== AUFGABE ==
Erkläre anhand des Forumsauszugs, warum die Schleife nach der Idee des Fragenden beim Überschreiten der Leistenlänge abbrechen soll. Stütze dich auf das dort genannte Beispiel.

== TEXTAUSZUG ==
----------------

Helmut_von_der_Reparatur schrieb:


> Hallo Kai,
> ich möchte die Werkstücke alle einmal hintereinander legen, du musst
> dir das so vorstellen ich habe leisten von sagen wir 2100mm, jetzt habe
> ich 5 Werkstücke von 1200, 800, 450, 450 und 1600mm Jetzt muss ich raus
> bekommen in welcher kombination am wenigsten Verschnitt habe.


 
Ist die Anzahl und Länge der Werkstücke flexibel?

Wie viele Werkstücke hast Du maximal?



Helmut_von_der_Reparatur schrieb:


> Gelöst werden soll das in flexibel, da ich dort die werkstücklisten als TXT
> Datei habe.


 
Hast Du in Wincc flexible ein Panel oder eine PC-Runtime?

Gruß Kai


----------



## rostiger Nagel (29 Januar 2011)

Anzahl und Länge ist flexibel, je nach tagesproduktion. 
Es ist eine PC Runtime und ich weiß worauf du hinaus willst, die Schleife
könnte wohl etwas länger laufen. Ich habe das heute mal getestet und
2^100 durchlaufen lassen......ja....mmh....da war erst mal Kaffee Pause 
angesagt.

Aber mein Gedanke ist Schleife so zu gestalten das wenn das zusammen
legen nicht weiterläuft wenn die leistenlänge überschritten wird. 

Im Beispiel

1200 + 800 + 450 würde Ende heißen, 450 und 1600 bzw die vlt 100
folgenden passen eh nicht mehr rein. 

Ich glaube Tom sein Code ist schon das was ich brauche, wenn ich ihn 
verstehen würde wäre das die Lösung

@Tom
was bewirkt len++ bzw len--


----------



## Thomas_v2.1 (29 Januar 2011)

Helmut_von_der_Reparatur schrieb:


> @Tom
> was bewirkt len++ bzw len--


Variable um 1 incrementieren bzw. decrementieren.
Also len++ wäre in vb len = len + 1 , len-- wäre len = len -1


----------



## Kai (29 Januar 2011)

Helmut_von_der_Reparatur schrieb:


> Anzahl und Länge ist flexibel, je nach tagesproduktion.
> Es ist eine PC Runtime und ich weiß worauf du hinaus willst, die Schleife
> könnte wohl etwas länger laufen. Ich habe das heute mal getestet und
> 2^100 durchlaufen lassen


 
Wie viele Werkstücke hast Du denn maximal?

----------------

== DATEN ==
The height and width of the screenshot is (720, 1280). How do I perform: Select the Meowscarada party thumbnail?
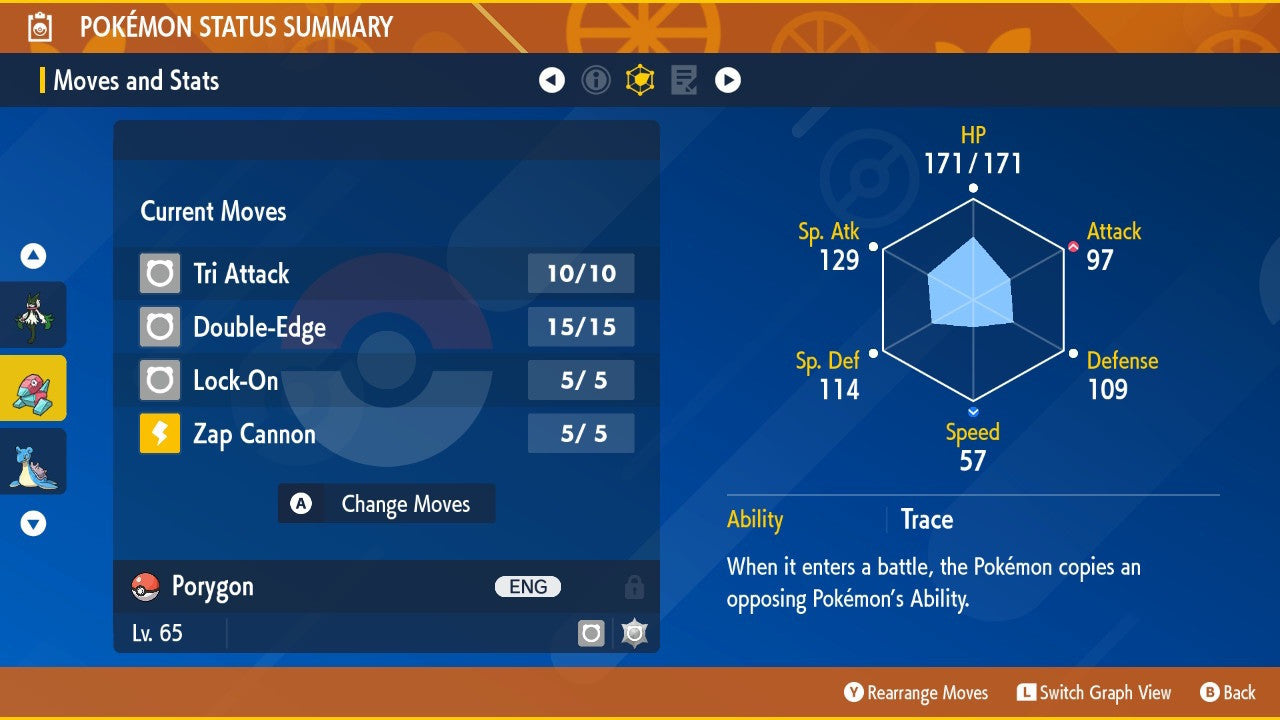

----------------

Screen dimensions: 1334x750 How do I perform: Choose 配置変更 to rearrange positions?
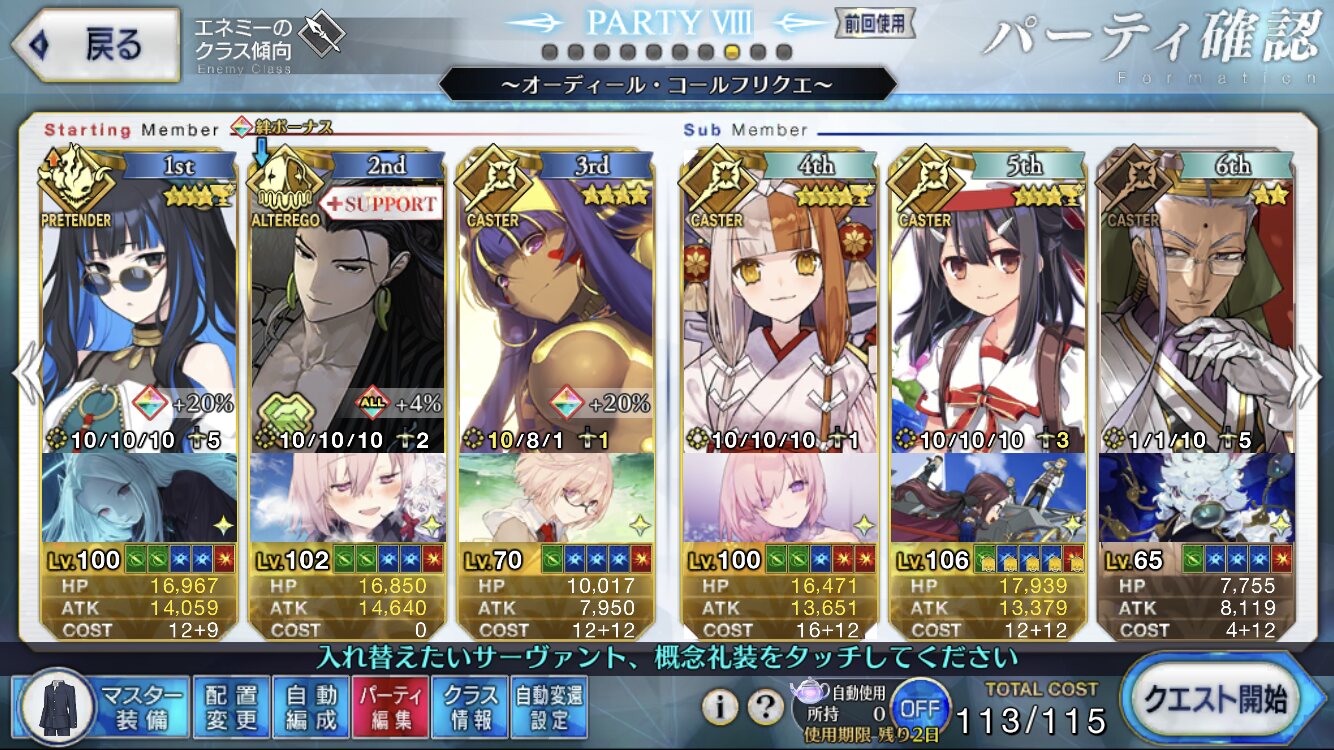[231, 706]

----------------

== ANTWORT ==
Im Beispiel bedeutet 1200 + 800 + 450 das Ende, weil 450 und 1600 bzw. die vielleicht 100 folgenden Werkstücke ohnehin nicht mehr in die Leiste passen. Ein vollständiger Durchlauf dauert dagegen zu lange: Ein Test mit 2^100 Durchläufen lief so lange, dass erst einmal Kaffeepause angesagt war.